__Instructions for the task__:
Whenever a line in the records below contains "next", pick it out.

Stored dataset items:

┌────────

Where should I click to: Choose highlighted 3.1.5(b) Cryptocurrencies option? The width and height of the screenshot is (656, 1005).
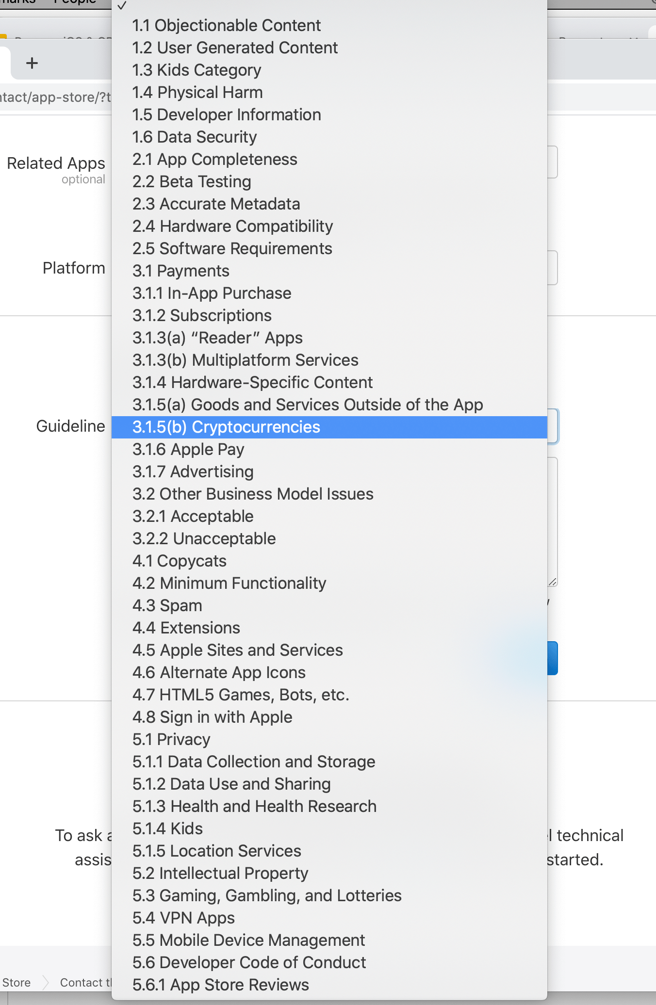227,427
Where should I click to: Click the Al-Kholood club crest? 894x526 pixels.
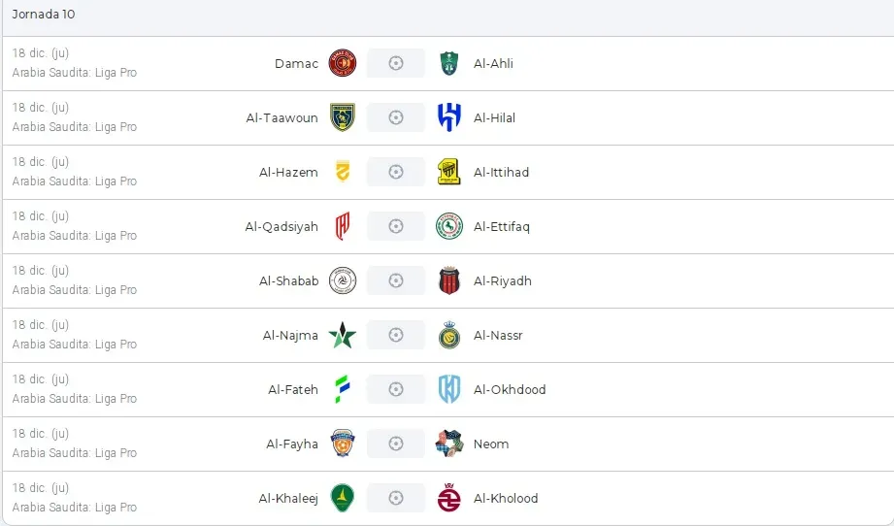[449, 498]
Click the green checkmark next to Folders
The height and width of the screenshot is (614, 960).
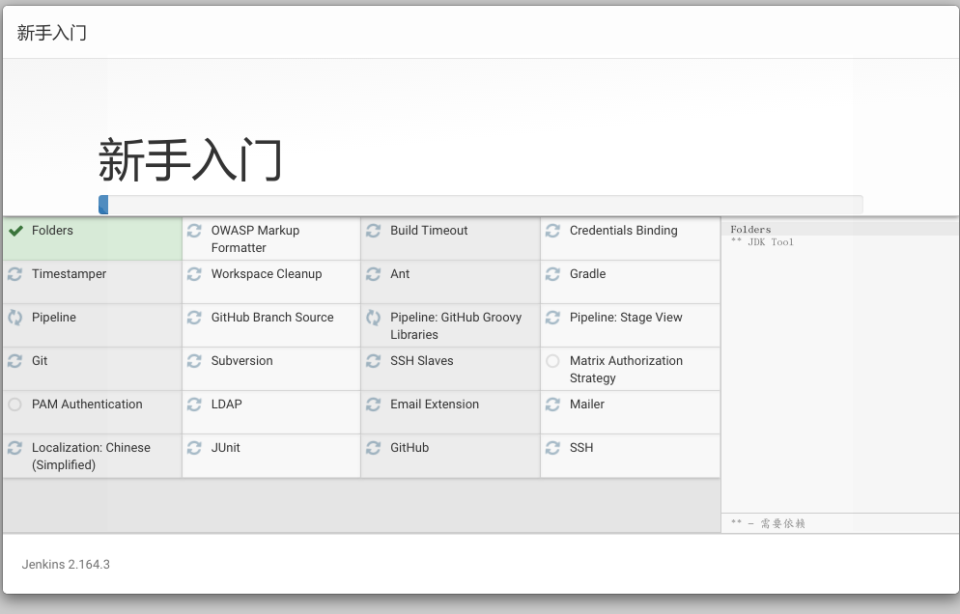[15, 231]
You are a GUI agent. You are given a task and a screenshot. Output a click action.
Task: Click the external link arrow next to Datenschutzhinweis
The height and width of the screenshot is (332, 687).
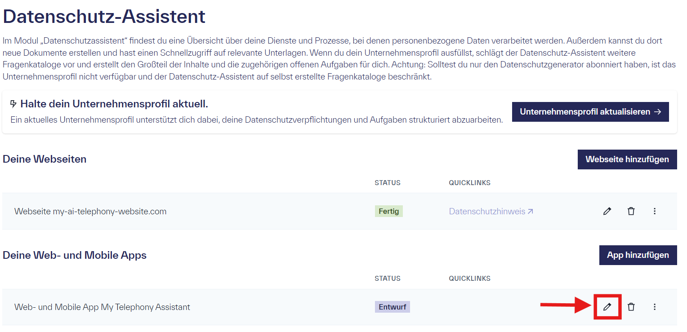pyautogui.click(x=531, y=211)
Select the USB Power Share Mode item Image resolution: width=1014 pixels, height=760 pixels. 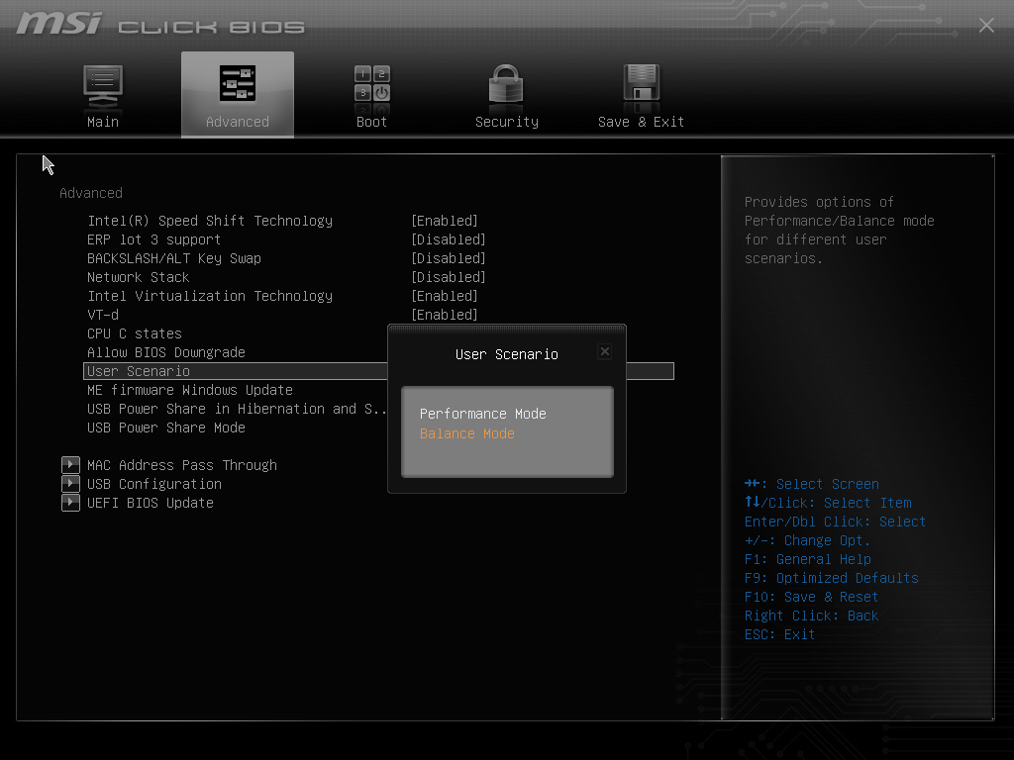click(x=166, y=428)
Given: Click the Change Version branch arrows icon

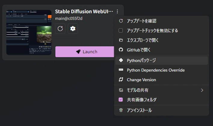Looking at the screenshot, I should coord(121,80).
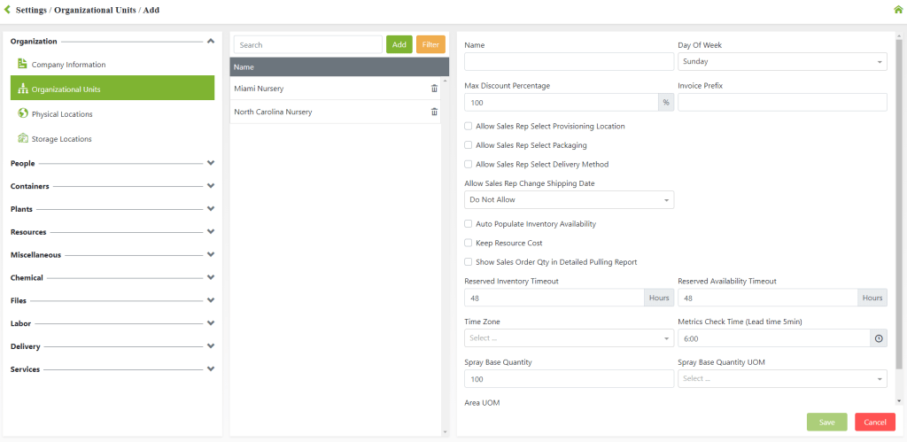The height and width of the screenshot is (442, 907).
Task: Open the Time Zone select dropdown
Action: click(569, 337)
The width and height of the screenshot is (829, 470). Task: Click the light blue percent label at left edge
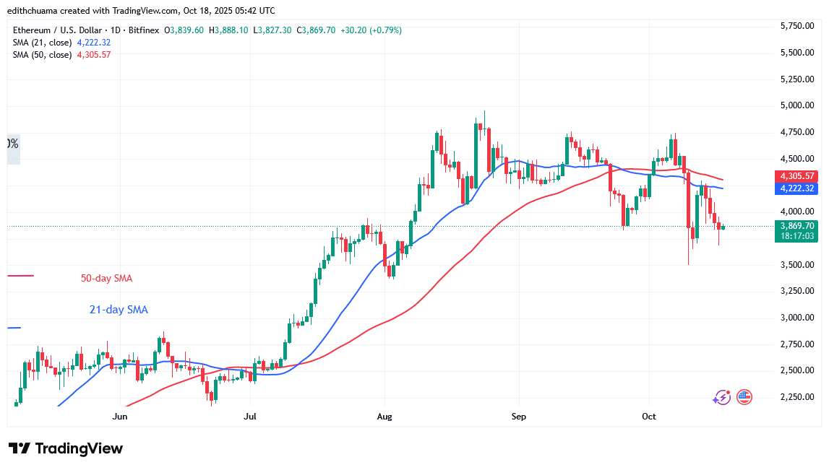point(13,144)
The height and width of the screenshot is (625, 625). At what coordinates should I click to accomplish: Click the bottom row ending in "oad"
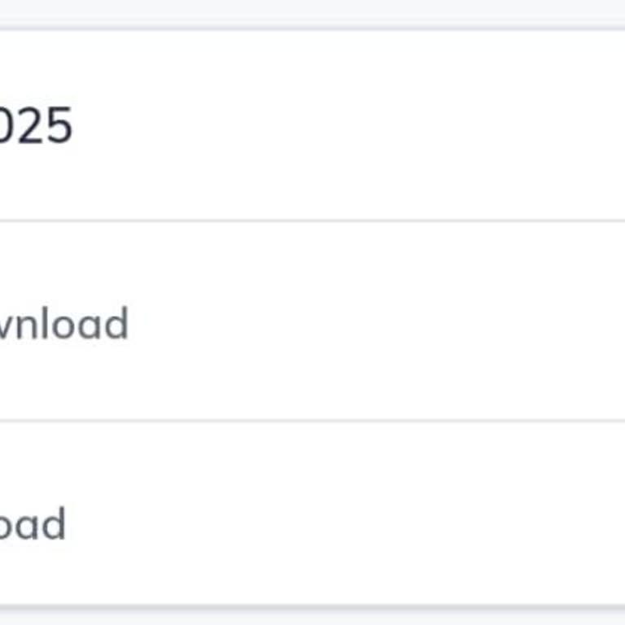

└────────

__Solution__:
Click the green checkmark next to Folders
Task: Click the external link arrow next to Datenschutzhinweis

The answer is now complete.